Fashion publicist James LaForce is constantly meeting with new clients, but he’ll never forget one first session with a buttoned-up Italian shoe company and its venerated CEO. “There was a hush in the room when he came in, and these terribly uptight, suited Italians with MBAs made their anxious introductions.” But instead of handing out logo-ed business cards, LaForce opted for the simple cards he kept in his desk drawer—flimsy and white, with only the word ‘JIM.’ They are his calling cards. “The minions looked at me like they’d brought their boss to the wrong place,” he recalls, “But he loved them. He thought they were funny and totally hysterical, and as soon as he laughed, the MBA minions did, too.”
LaForce uses ‘JIM’ as an icebreaker with potential clients and relishes the shocked reaction from some. “I always feel my business is a little bit of a cliché, and I think this takes the edge off a little bit.” Indeed, an overload of information on a business card—from high-powered titles to buzzy zip codes—used to indicate importance. Now, as LaForce knows, what’s shockingly chic is the mystique of calling cards: The less you reveal, the better.

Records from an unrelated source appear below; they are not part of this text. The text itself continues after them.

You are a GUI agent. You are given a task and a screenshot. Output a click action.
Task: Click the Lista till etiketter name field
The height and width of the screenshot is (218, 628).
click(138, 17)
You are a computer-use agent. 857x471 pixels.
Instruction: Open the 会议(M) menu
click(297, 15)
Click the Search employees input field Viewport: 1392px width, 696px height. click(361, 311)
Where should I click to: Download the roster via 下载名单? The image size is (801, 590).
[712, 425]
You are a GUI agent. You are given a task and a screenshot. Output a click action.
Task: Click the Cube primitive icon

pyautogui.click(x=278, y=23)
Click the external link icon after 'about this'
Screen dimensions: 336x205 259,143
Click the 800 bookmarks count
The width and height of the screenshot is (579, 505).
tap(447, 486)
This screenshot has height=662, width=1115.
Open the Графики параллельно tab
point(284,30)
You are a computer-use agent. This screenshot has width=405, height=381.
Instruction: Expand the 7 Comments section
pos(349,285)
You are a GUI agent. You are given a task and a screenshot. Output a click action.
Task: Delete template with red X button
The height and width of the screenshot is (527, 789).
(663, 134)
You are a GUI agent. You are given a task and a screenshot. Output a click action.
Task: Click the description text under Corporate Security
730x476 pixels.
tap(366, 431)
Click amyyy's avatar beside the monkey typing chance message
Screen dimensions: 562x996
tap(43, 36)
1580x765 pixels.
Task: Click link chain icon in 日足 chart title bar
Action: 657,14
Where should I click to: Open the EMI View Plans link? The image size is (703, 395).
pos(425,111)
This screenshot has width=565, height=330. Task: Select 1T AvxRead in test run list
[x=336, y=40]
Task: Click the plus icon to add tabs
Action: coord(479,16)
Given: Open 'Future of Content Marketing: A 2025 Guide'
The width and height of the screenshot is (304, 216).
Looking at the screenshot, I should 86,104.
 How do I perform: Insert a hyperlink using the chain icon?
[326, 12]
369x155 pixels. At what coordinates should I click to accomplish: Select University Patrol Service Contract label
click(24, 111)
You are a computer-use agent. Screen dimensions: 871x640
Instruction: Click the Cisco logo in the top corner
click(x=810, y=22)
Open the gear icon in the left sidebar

Usually made from thick stock, these minimalist throwbacks feature nothing but a name; additional, impromptu details can be added by hand. Call it social sifting—what you choose to reveal can be tweaked on a case-by-case basis. A calling card is a form of social semaphore, conveying status and confidence (no wonder Whitney Fairchild, Nina Griscom and Brooke de Ocampo have been spotted passing them out). There’s simplicity and style in a single name; after all, with cellphone, email, landline, office, fax, social media handles, mailing address… there’s so much information on a business card these days, most of them look like a phone book—and an ugly one at that.
The idea originated in the nineteenth century: Before caller ID allowed us to send unwanted calls to voicemail, you could screen callers when they placed a name card on the butler’s silver tray. Today’s revivalism was sparked in part by much the same instinct—neutralizing inappropriate networking by choosing how much or little information to share, person by person. Passing out such minimalist cards at a dinner party, for example, means there’s no risk of being hounded on Monday morning with sales calls from that pushy guy at the end of the table. And if that charming stranger in a bar can’t hunt you down on the basis of just a name, he’s probably not worth dating anyway.
“Everyone puts so much into their business cards—fancy, triple-thick stock with gilded edges and lined embossing, and we have so much of our identity invested in those cards,” adds LaForce. “It’s is an antidote to that.” (The Italians clearly swallowed it whole. They hired his firm to shill their shoes.) Of course, no-one loves his ‘JIM’ cards more than his mother back home in Wisconsin. In the ultimate calling card throwback, she keeps a stock in her hallway on a little silver tray to give to guests as they’re leaving.